The operator asks my weight and attaches all the bungees to my harness. I start jumping and wish I had about 40 more pounds on me because getting a good push-off is tough: The bungees are holding me up. Eventually I get in a rhythm of up and down and after five or eight jumps I start a backflip. At the top of the jump I start descending at just half past rotation. I’m head-down and can only see the white sky. I scream. I pull with everything I have on the bungee cords to keep from falling on my head, but of course I finish the rotation before I land. My feet hit off center, and I start in a horizontal direction. I could really get moving this way as the bungees are situated to control vertical movement, not horizontal, but there are people and machinery in front of me, and, I assume, kids and their parents still in line behind me. And Mark too as he’s come over to watch.
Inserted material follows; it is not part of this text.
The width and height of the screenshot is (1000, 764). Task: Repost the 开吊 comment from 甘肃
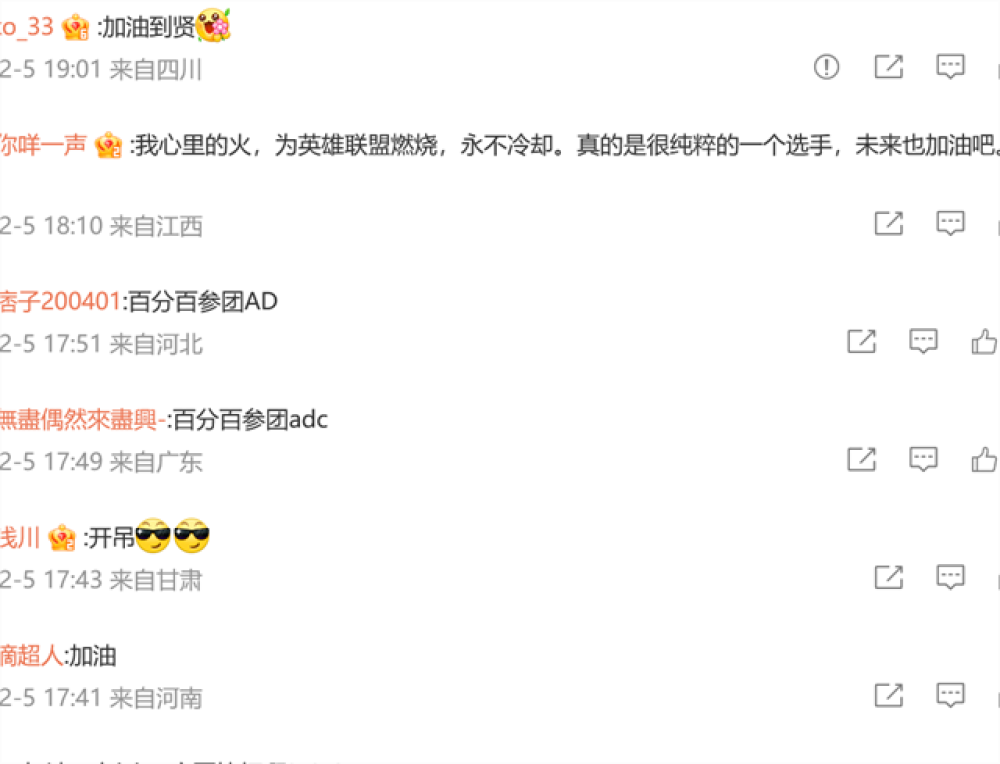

I rein my movement in to a mostly vertical plane. I achieve some height in several more jumps and do two more backward flips—with no screaming—before calling it quits. My biceps are as fatigued as I’ve ever experienced, from pulling down on the bungees at my sides—in a fruitless effort to keep myself from falling. Although I’m breathless with exertion and from anxiety, I’m glad I did it.

Mark and I go hang out in our car and wait to pick up our Egg. Cooking stops at 3 p.m. to allow Eggs to cool before pick up, scheduled to start at 5 p.m. However, the line doesn’t move until an hour after that! Tired of sitting, I walk up the line of 40 or so vehicles in front of us. As expected, most are from Georgia, several from Tennessee and one each from Virginia, North Carolina, and Kentucky. I talk to folks in a truck from Ohio, up near Canton. They give me their cell number and agree to transport our Egg if it doesn’t fit in our Saab.

It fits perfectly buckled into the front seat. I ride home in the back with the accompanying Eggcessories. My car still smells like grilled chicken.